The court finds that Quesada-Garcia has failed to demonstrate that he probably would have entered an open plea of guilty to all charges. He has therefore failed to show he was prejudiced by his counsel's alleged failure to specifically advise him with respect to that option. For that reason, this aspect of his ineffective assistance of counsel claim should also be rejected.
CONCLUSION
Accordingly, IT IS HEREBY RECOMMENDED that:
1. Movant's July 30, 2008, motion to vacate, set aside, or correct his sentence pursuant to 28 U.S.C. § 2255 (Doc. No. 155) be denied; and
2. The Clerk of the Court be directed to close the companion civil case No. 2:08-cv-1805.

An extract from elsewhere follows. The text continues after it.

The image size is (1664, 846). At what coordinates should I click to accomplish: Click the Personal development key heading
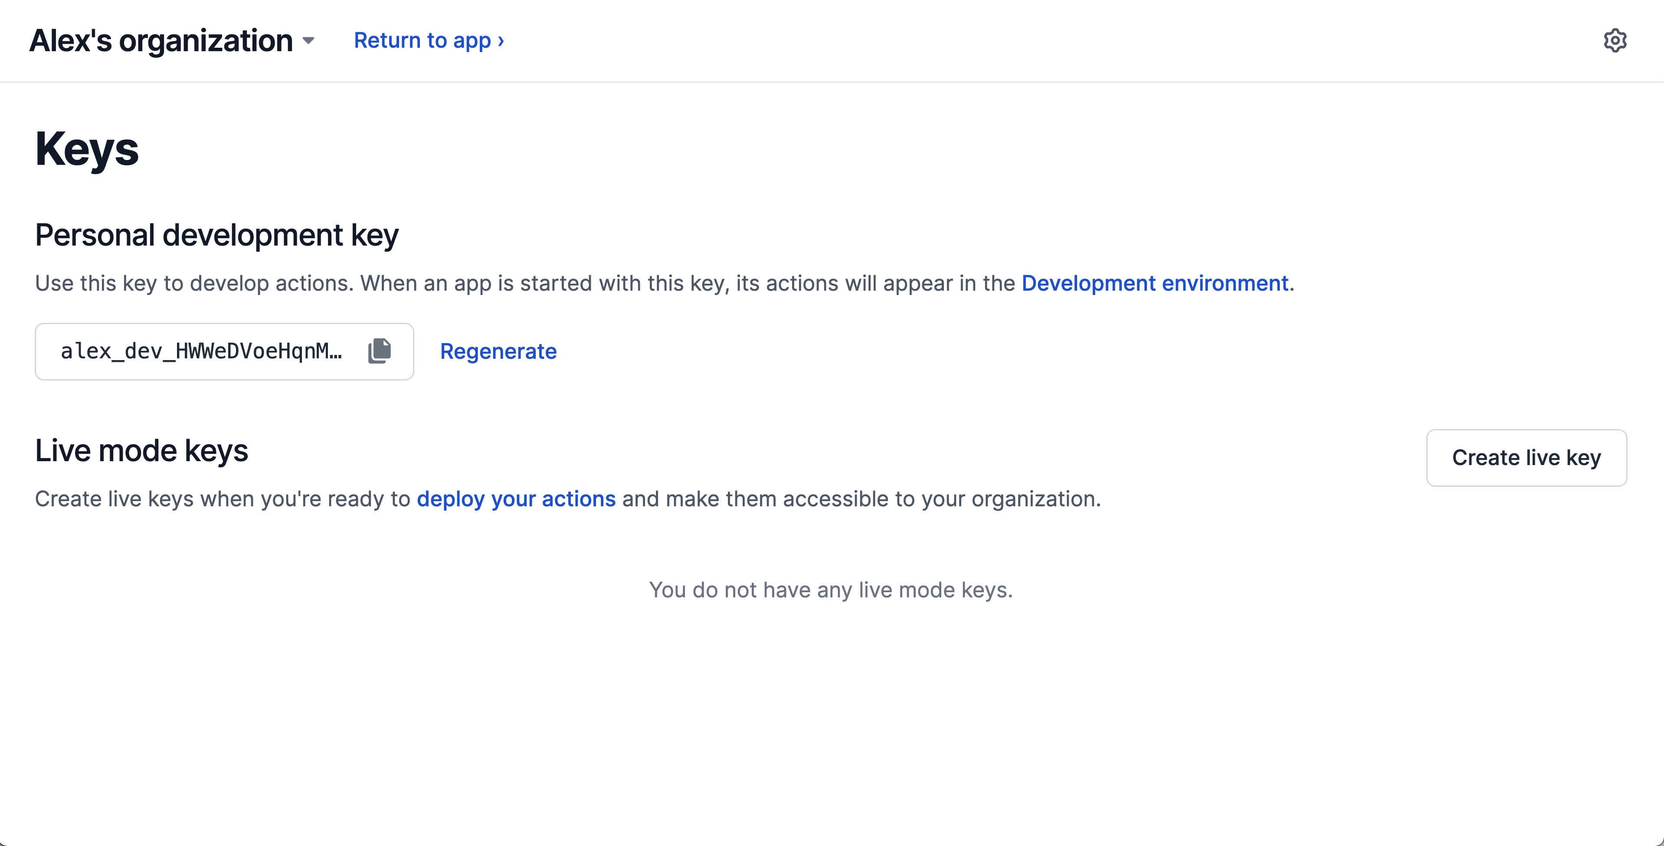(x=216, y=235)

These findings and recommendations are submitted to the United States District Judge assigned to the case, pursuant to the provisions of 28 U.S.C. § 636(b)(l). Within twenty-one days after being served with these findings and recommendations, any party may file written objections with the court and serve a copy on all parties. Such a document should be captioned "Objections to Magistrate Judge's Findings and Recommendations." Any reply to the objections shall be served and filed within fourteen days after service of the objections. The parties are advised that failure to file objections within the specified time waives the right to appeal the District Court's order. Martinez v. Ylst, 951 F.2d 1153 (9th Cir. 1991).